Watchdog design tips

  • trigger warning if no dequeue for configurable interval while producer active.

  • separate warning threshold from fatal threshold.

  • print last seen enqueue/dequeue IDs in watchdog report.


End-to-end triage playbook

  1. Reproduce with shortest deterministic test preserving symptom.

  2. Enable enqueue/dequeue occupancy logs at moderate verbosity.

  3. Classify symptom: empty-hang, growth, intermittent pressure, or silent inactivity.

  4. Localize first break boundary (producer, connection, queue, consumer).

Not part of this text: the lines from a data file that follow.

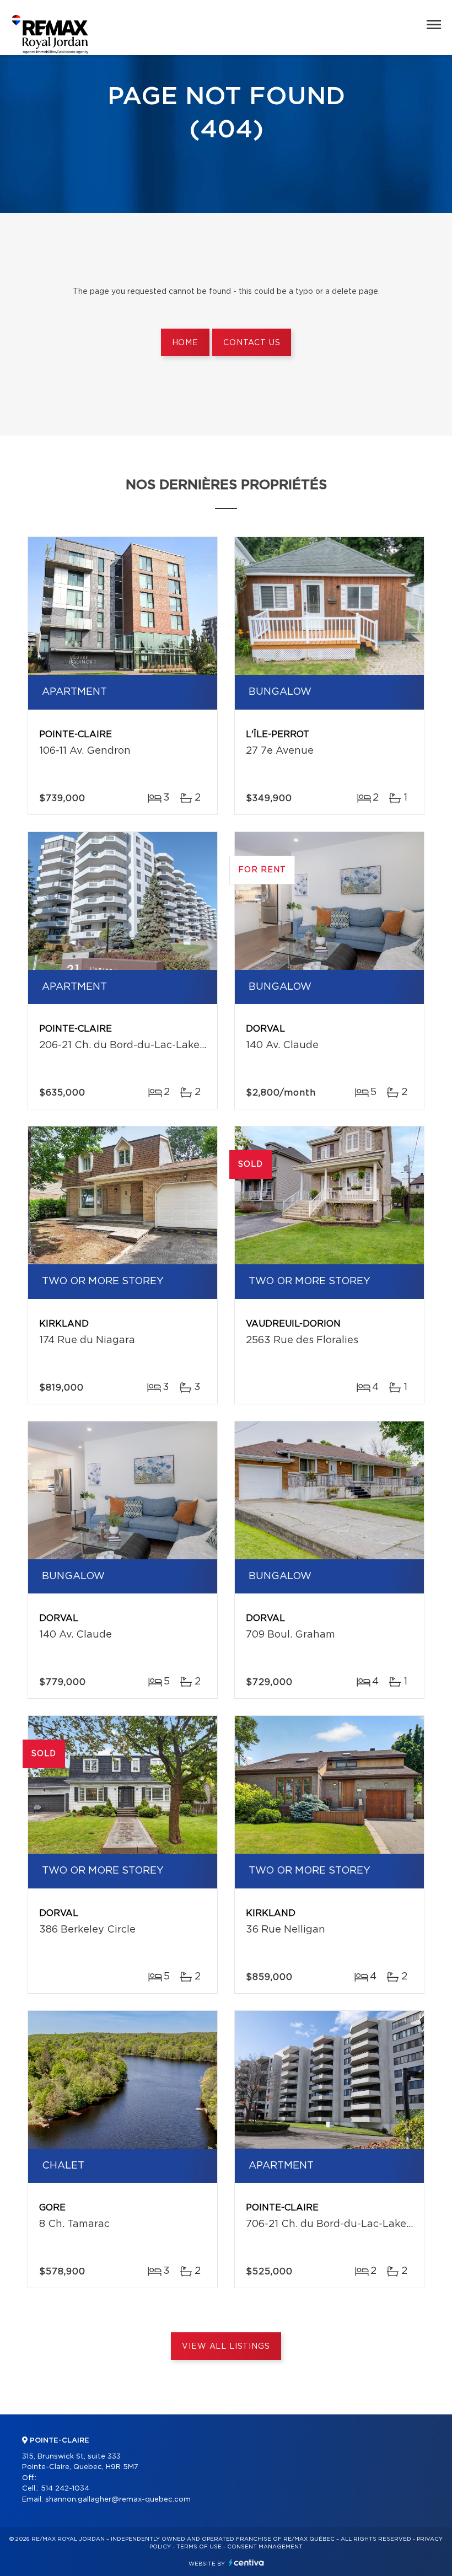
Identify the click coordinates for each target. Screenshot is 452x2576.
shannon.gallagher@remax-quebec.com (118, 2499)
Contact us (251, 343)
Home (185, 343)
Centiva (246, 2562)
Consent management (265, 2547)
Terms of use (199, 2547)
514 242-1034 (65, 2488)
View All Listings (226, 2346)
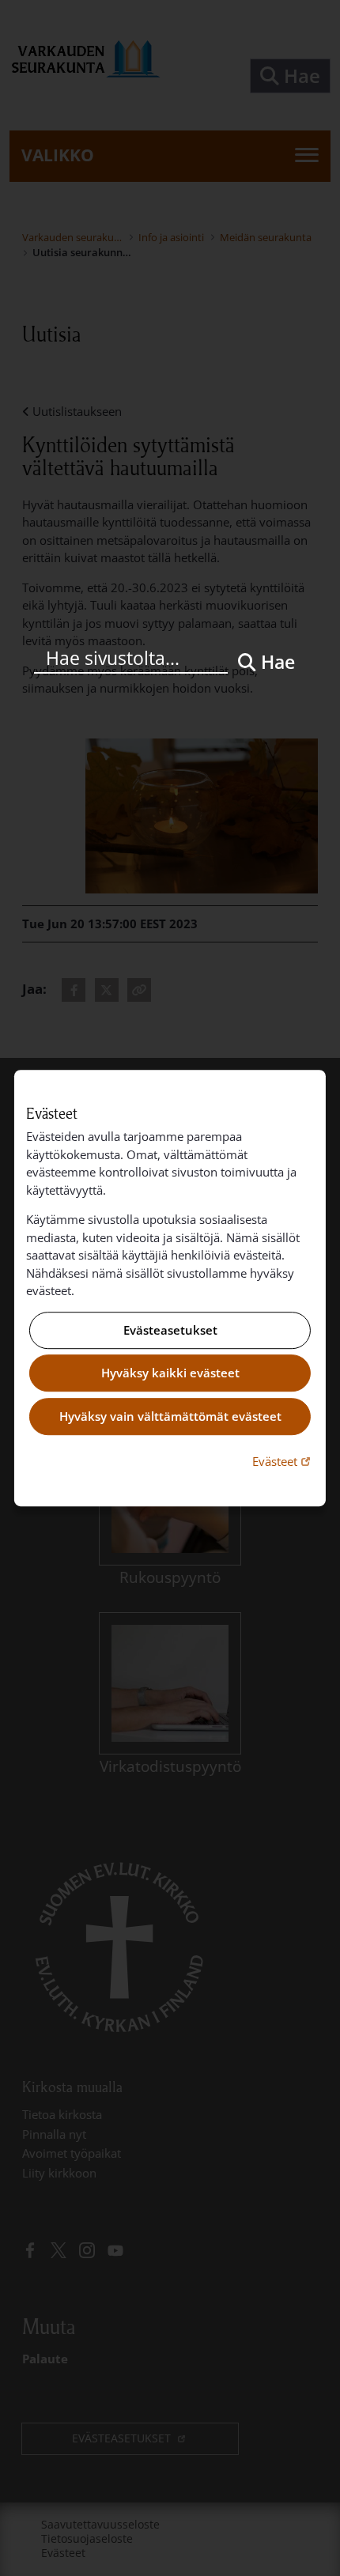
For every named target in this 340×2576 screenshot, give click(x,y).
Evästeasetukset (170, 1330)
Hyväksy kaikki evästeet (170, 1373)
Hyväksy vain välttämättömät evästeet (170, 1416)
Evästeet (283, 1460)
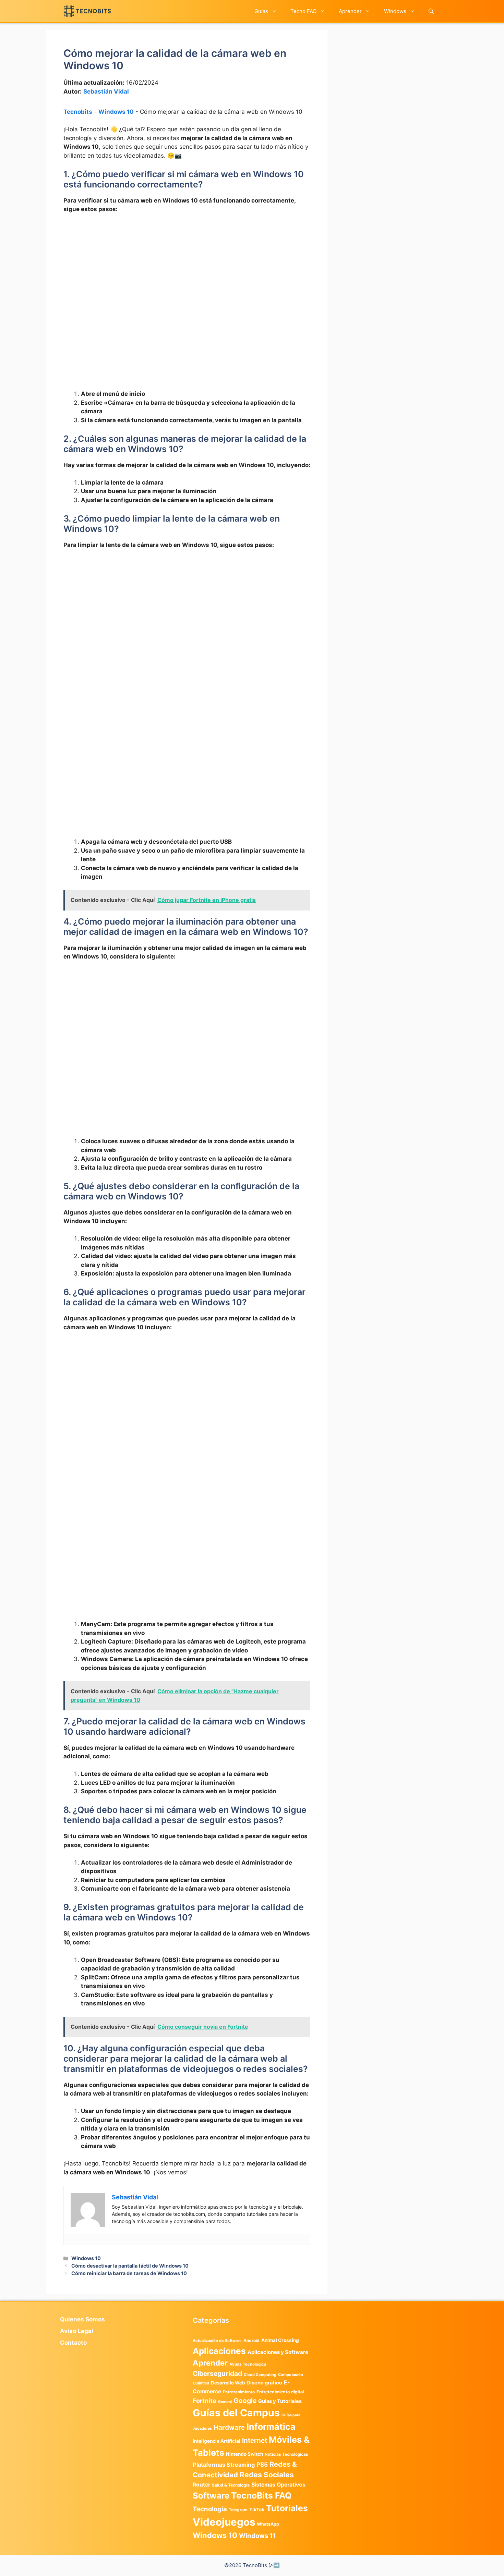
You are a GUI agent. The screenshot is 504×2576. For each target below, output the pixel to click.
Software (211, 2496)
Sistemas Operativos (278, 2484)
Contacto (73, 2342)
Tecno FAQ (303, 11)
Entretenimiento (239, 2392)
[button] (431, 11)
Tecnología (210, 2509)
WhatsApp (268, 2524)
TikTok (256, 2509)
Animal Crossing (280, 2340)
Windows (395, 11)
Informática (271, 2426)
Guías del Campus (236, 2413)
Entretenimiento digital (280, 2391)
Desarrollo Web (228, 2382)
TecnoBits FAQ (261, 2495)
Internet (254, 2440)
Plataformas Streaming (224, 2464)
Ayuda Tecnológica (247, 2364)
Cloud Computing (260, 2374)
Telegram (238, 2509)
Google (244, 2400)
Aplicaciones (219, 2351)
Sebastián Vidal (106, 91)
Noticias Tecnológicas (286, 2454)
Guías (261, 11)
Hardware (229, 2427)
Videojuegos (224, 2522)
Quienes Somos (82, 2319)
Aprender (350, 11)
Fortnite (204, 2400)
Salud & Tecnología (231, 2485)
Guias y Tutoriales (280, 2401)
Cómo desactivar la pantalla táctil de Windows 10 (130, 2266)
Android (251, 2340)
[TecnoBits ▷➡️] (87, 11)
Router (201, 2484)
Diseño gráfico (264, 2383)
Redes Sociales (267, 2474)
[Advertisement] (186, 270)
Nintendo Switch (244, 2454)
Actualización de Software (217, 2340)
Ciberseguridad (217, 2373)
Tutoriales (287, 2508)
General (225, 2402)
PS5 (262, 2464)
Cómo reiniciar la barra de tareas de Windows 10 (129, 2273)
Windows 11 (257, 2535)
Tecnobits (77, 111)
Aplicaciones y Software (278, 2352)
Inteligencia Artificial (216, 2441)
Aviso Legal (76, 2331)
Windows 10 (116, 111)
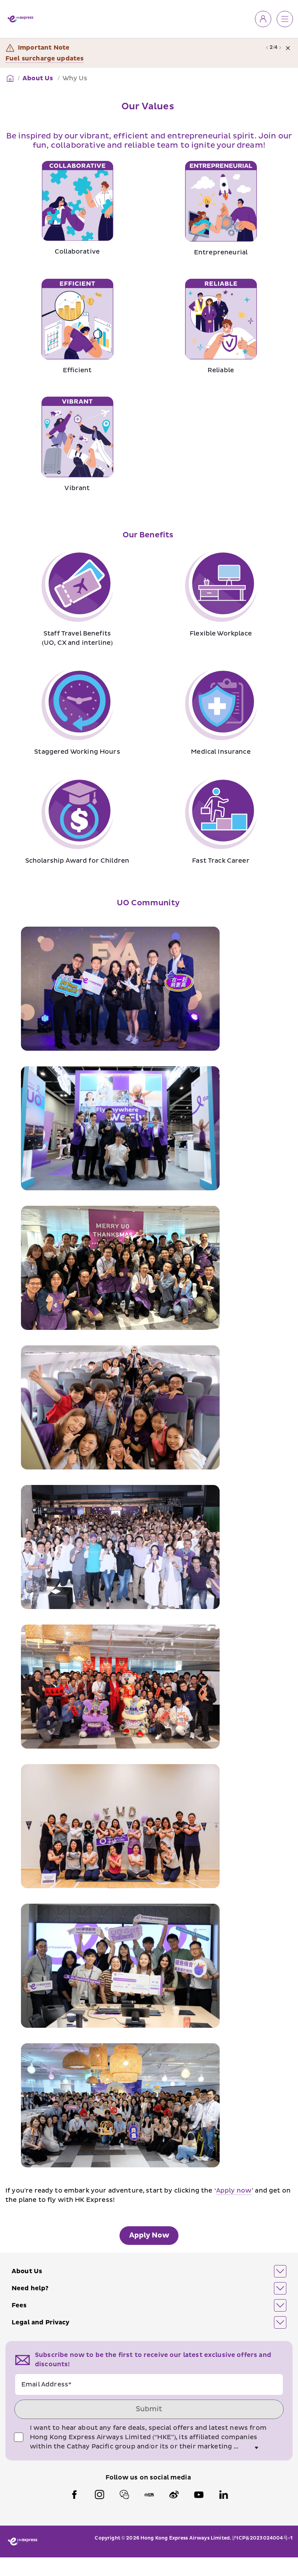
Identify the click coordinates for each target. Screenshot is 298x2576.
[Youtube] (198, 2494)
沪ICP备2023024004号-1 (262, 2538)
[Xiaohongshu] (149, 2494)
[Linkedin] (223, 2494)
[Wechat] (124, 2494)
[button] (149, 2271)
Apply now (233, 2190)
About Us (38, 78)
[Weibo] (174, 2494)
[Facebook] (74, 2494)
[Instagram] (99, 2494)
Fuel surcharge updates (44, 58)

  5. Fix liveness root cause, then keep health monitors to prevent regression.

diagram
[TLM] one-page FIFO triage map

No data consumed
  ├─ used() == 0 always -> producer/connect issue
  └─ used() > 0         -> consumer issue

used() grows forever
  ├─ consumer dead      -> restart/fix thread lifecycle
  ├─ consumer blocked   -> resolve dependency wait
  └─ consumer too slow  -> optimize, resize, or split workload

intermittent full/drop
  ├─ realistic burst    -> adjust depth/policy
  └─ pathological burst -> debug source behavior

Key takeaways

  • FIFO debug starts with liveness classification, not random print spam.

  • Empty hangs point upstream; growth points downstream.

  • Occupancy, IDs, and timestamps make FIFO failures reproducible and explainable.

  • Keep lightweight health telemetry permanently in complex scoreboards.

Common pitfalls

  • Chasing DUT protocol logic before proving FIFO dataflow health.

  • Adding huge depth to hide growth instead of fixing stalled consumers.

  • Running with zero telemetry and relying only on final test timeout.